No redirect handling. No cookie cleverness. No fancy HTTP retries. No multipart handling. No authentication or .netrc lookups. No response decoding. No "are we able to rewind the request body on redirection?" etc.etc. Just the raw basic "here's a connection pool, make a request with it" or "here's a proxy, make a request via it".

If hip provided that, we can plug httpx into it directly / potentially switch to it, since it's dispatch interface is exactly the same kind of abstraction layer.

Personally I think it'd probably be a good thing to have the low-level networking and the high-level model abstractions strictly seperated into independent nicely-scoped packages, since it helps keep different concerns strictly and clearly isolated.

Some finer details: I think you'd also want a timeout argument on that interface, to support independently-set-per-request timeouts, but other stuff like requests/httpx's equivelents of verify/cert ought be configured on a per-pool instantiation basis, rather than per-request, since you don't know/care if you'll actually be connecting or reacquiring an existing connection. There's probably also some thinking to do wrt. either making sure both levels use the same URL parsing.

We do still have an open question on httpx wrt. the best way to support both sync and async variants. Version 0.8 just down-scoped to only supporting async, since our bridging approach lead to a profileration of interface types, and sync vs. async classes both subclassing from base classes was leading to less comprehensible code. I think we're likely to consider an unasync approach instead, at a later date.

Nov 27 '19 13:11 tomchristie

@tomchristie Yeah, we definitely need to figure out more about how hip/httpx relate. For me the biggest difference is the visions; as you wrote as you wrote in https://github.com/encode/httpx/issues/522:

The big design goals of HTTPX have been to meet two features lacking in requests...

HTTP/2 (and eventually HTTP/3) support.

Async support.

[...] Given that requests already provides a battle tested HTTP/1.1 client for the threaded concurrency masses, my inclination is that rather than trying to meet all possible use cases we should focus on httpx being a "the right tool for the right job" rather than "one size fits all".

OTOH, for hip, like I wrote above, the goal is explicitly to "meet all possible use cases" and be "one size fits all" :-). So that's a pretty clear difference in focus, and I think it's been somewhat in the background of a lot of conversations we've had, and it's great that we've all managed to articulate it clearly now.

### DATA PROVIDED:
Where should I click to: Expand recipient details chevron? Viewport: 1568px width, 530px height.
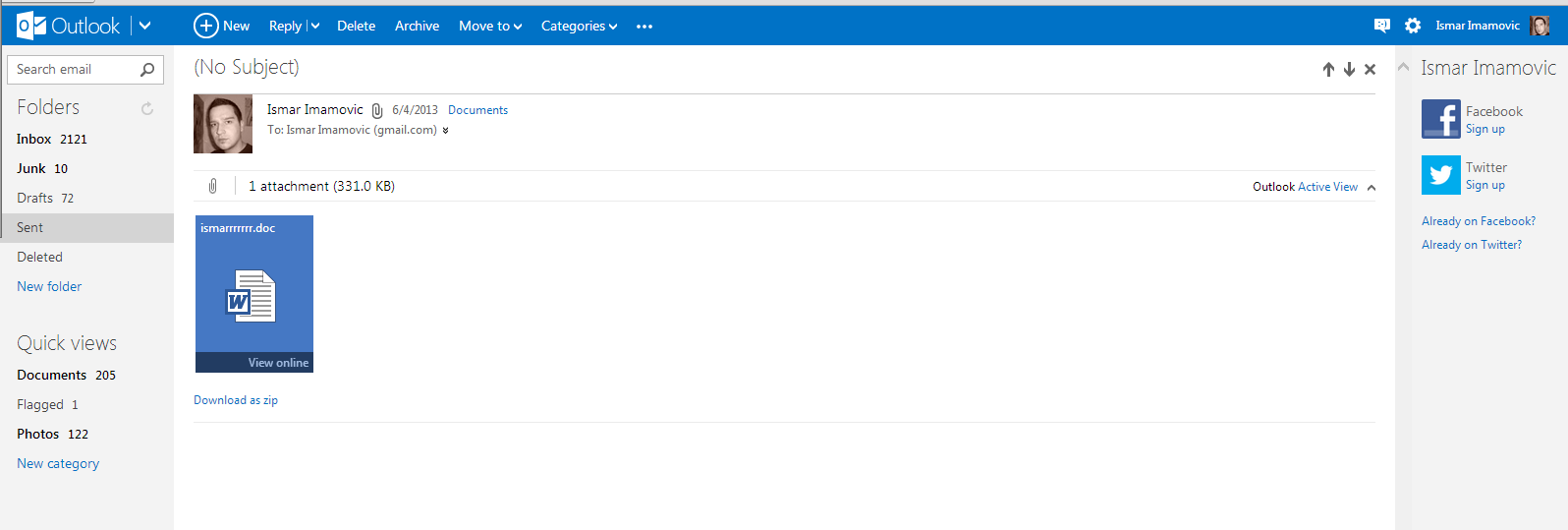point(446,131)
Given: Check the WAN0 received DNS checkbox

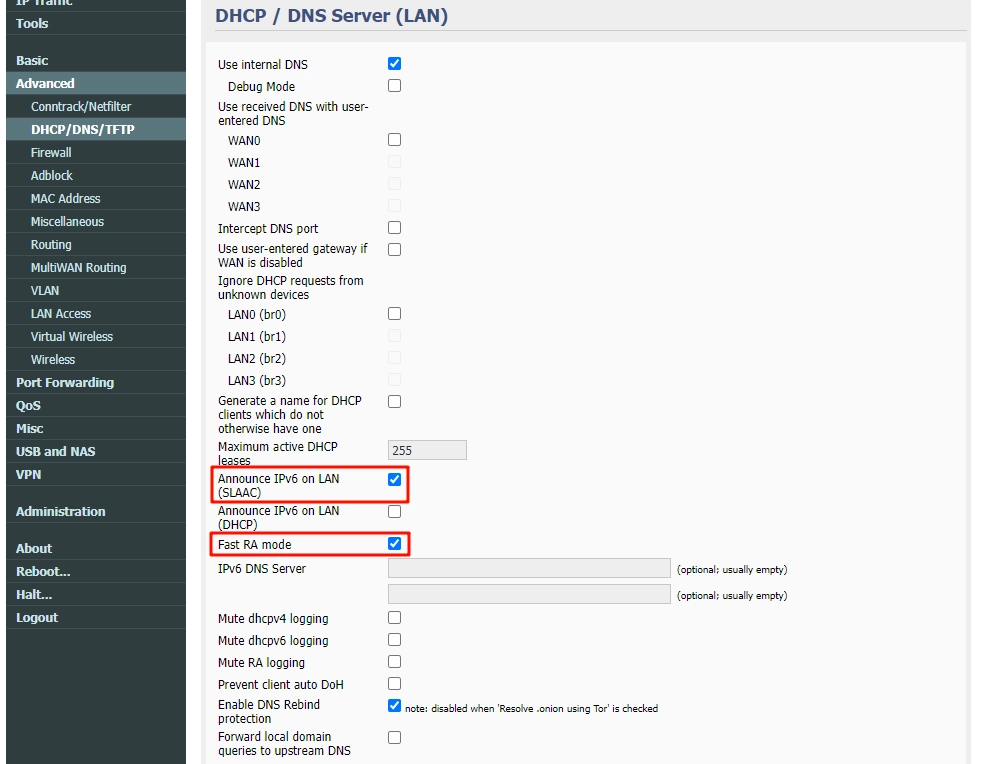Looking at the screenshot, I should (394, 140).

### REQUIRED TASKS:
1. In the hip/httpx discussion, condense the paragraph that begins "We do still have an open question" into a short bulleted list that keeps its main facts.
2. Carry the hip/httpx discussion forward from its final sentence.

### EXPECTED RESPONSES:
1.
- httpx still has an open question about the best way to support both sync and async variants.
- Version 0.8 narrowed its scope to support only async.
- The bridging approach had led to a proliferation of interface types.
- Sync and async classes subclassing from shared base classes made the code harder to understand.
- An unasync approach is likely to be considered at a later date.

2.
We could talk about the motivation for our approach; for me it's closely related to what @pquentin wrote here:

can explain why I am working on the urllib3 fork since January 2018: I don't want to waste the huge amount of real world experience urllib3 has. It seems wasteful to have to relearn this by waiting for a slow trickle of bug reports.

For me, the number one challenge for building a production quality HTTP library is figuring out how handle all these edge cases that we don't even know about. This motivates us building on top of urllib3 (versus httpx's start-from-scratch strategy), but it also motivates the "one http client for everyone" philosophy, because that way we only have to address each weirdo edge case once, instead of every project having to rediscover them independently.

Of course the downside is that we inherit all of urllib3's technical debt, but by the time httpx is as mature as urllib3 I'm sure it will have plenty of technical debt too, because HTTP is just intrinsically messy :-) And technical debt is something we can tackle incrementally on our own schedule, instead of being stuck in reactive mode waiting for reports to come in.

I think the different visions also lead to different short-term priorities: we've certainly thought some about HTTP/2, but our primary focus for now is 100% on HTTP/1.1, because that's what we need for an MVP to replace the old libraries. OTOH, httpx has focused more on the shiny new features that older libraries lack. Both approaches make sense given the respective visions, but they're different.

So I have absolutely no animosity towards httpx; it just seems focused on solving a different problem than the one I'm interested in. If we can find ways to collaborate though, then that would be excellent; there's no point in reinventing the wheel. So let's think a bit about what that might look like.

Like you say, the high-level interface is probably where we have the most to learn from httpx.

One my concerns before was about httpx's layered design, with redirects/cookies/etc. handled as separate concerns through the "middleware"/dispatcher mechanism. As a design, it's super elegant! But HTTP is not very elegant :-). And in particular, when I sat down to study requests, my conclusion was that the core "high-level" features are redirects, cookies, retries, and auth handling – and that these are all tightly coupled in a way that doesn't fit well with a layered architecture like this. (In fact every CVE in requests's history has been because of trying to de-couple redirects/auth.) So my feeling has been that the "high level" concerns are best handled as a single piece of tightly-integrated code. But it sounds like you're going in the same direction, so I guess that's no longer an issue?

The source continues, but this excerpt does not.